Furthermore, through a change of variable in equation 2, it is possible to approximate the intensity level inside the DFE sequence for each emotion at which the percentage of success recognition fills a predetermined criterion of 50% of hits by each participant group. The resulting expression for the evaluation of this criterion is Equation 3
Thus, the evaluation results of the equation 3 are also presented in Table 8 for the TD and HF-ASD groups, respectively. These results determine the single values of the intensity level by the emotions at which an acceptable recognition begun. It is worth to note that acceptable intensity level emotion recognition between the groups was reached since the first levels, regarding Joy and Sadness emotions.
At a first glance, analyzing the results presented in Table 8, the Joy emotion seems to be recognized from the firs intensity level (i.e. face 1) for the TD group. It was followed by the Anger emotion which was identified from the level 3 (i.e. face 3). Similarly, the Sadness emotion had an acceptable recognition since the intensity level 7 (i.e. face 7). On the other hand, acceptable emotion recognition for Disgust and Surprise emotions began from the intensity level 40 (i.e. face 40). Finally, the Fear emotion was recognized from intensity level 70 (i.e. face 70).
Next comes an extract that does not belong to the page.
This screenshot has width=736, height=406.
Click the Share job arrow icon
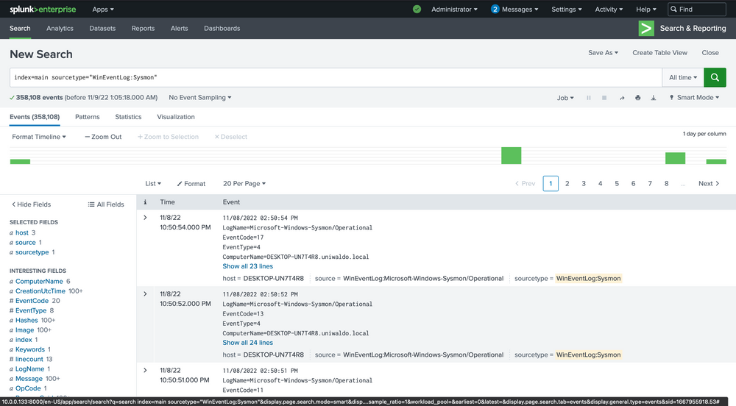(x=621, y=98)
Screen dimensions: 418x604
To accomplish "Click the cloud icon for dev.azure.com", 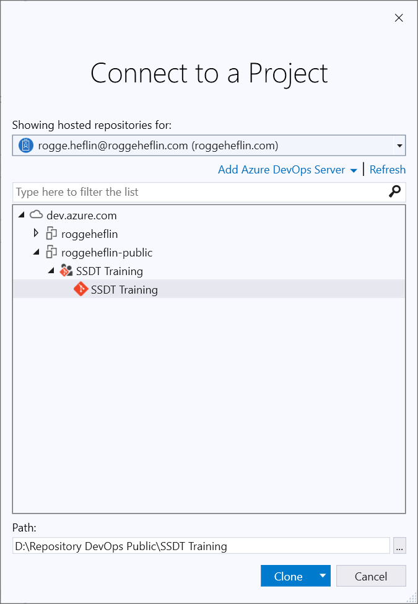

In the same vain, the Sadness emotion seemed to be recognized by the participants of the HF-ASD group in an acceptable way since the first intensity level (i.e. face 1). It was followed by the Joy emotion which was recognized from the intensity level 4 (i.e. face 4). A similar recognition was showed by the Anger and Disgust emotions, which started to be recognized since the intensity level 16 (i.e. face 16). Moreover, the Surprise emotion was acceptably recognized from the intensity level 40 (i.e. face 40). Finally, the Fear emotion was recognized only since the intensity level 70 (i.e. face 70). It is worth to note that both TD and HF-ASD groups presented similar results for Fear and Surprise emotions.
4. Conclusions
Gratifying results have been obtained through the VALE-Emotions App. This application was developed with the aim of stimulating and facilitating both teaching and evaluation activities of six basic emotions recognition with different intensity levels. It is worth to mention that the effectiveness of this App releases on the use of the emotions images sequences generated by the Dynamic Facial Expressions (DFE) parameters reported in this work. In fact, the effective evaluation of the recognition level of emotions from participants allowed for assessing two hypotheses proposed for this work. The first one assumed a high success emotions recognition of the HF-ASD participants, while the second one assumed that it is possible to determine the intensity level at which the 50% of participants successfully recognized emotions inside the DFE sequences. All the reported results confirmed the first hypothesis due to a high success recognition performed by the HF-ASD participants during the Test-1. In fact, from a general point of view, the average success of emotions recognition for the HF-ASD group was as higher as TD one. On the other hand, the second hypothesis was confirmed through the determination of the intensities levels at which an acceptable emotion recognition begun for each emotion. Furthermore, a final analysis of the response time of each participant for each group demonstrates that the HF-ASD participants were faster in the recognition of all the six basic emotions, when these are presented at the maximum intensity level, than their counterparts.